**INSTRUCTIONS TO FOLLOW:** Pictures should be omitted from your copy. Everything else in the entries below must be restated word for word.

**DATA SECTION:**

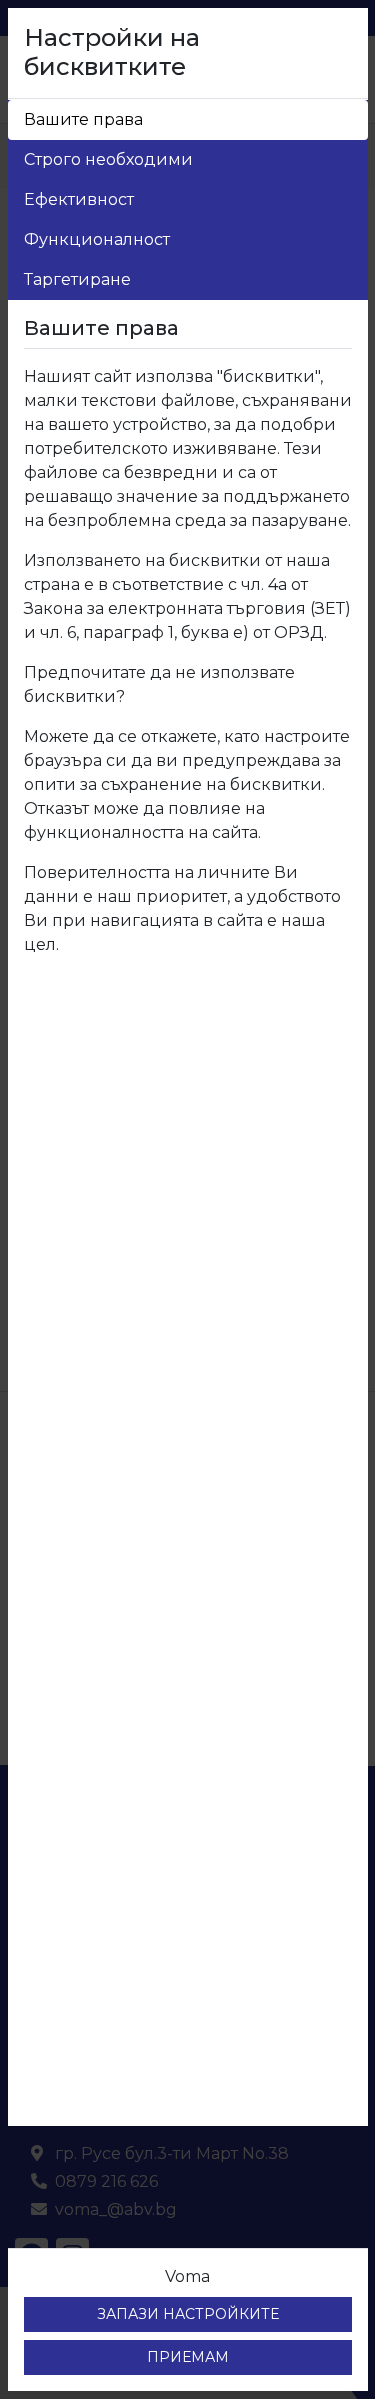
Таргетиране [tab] (77, 279)
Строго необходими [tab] (108, 159)
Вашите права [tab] (83, 119)
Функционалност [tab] (97, 239)
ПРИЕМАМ (188, 2357)
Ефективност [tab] (79, 199)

**SOLUTION FOR THIS PROBLEM:**
Таргетиране [tab] (77, 279)
Строго необходими [tab] (108, 159)
Вашите права [tab] (83, 119)
Функционалност [tab] (97, 239)
ПРИЕМАМ (188, 2357)
Ефективност [tab] (79, 199)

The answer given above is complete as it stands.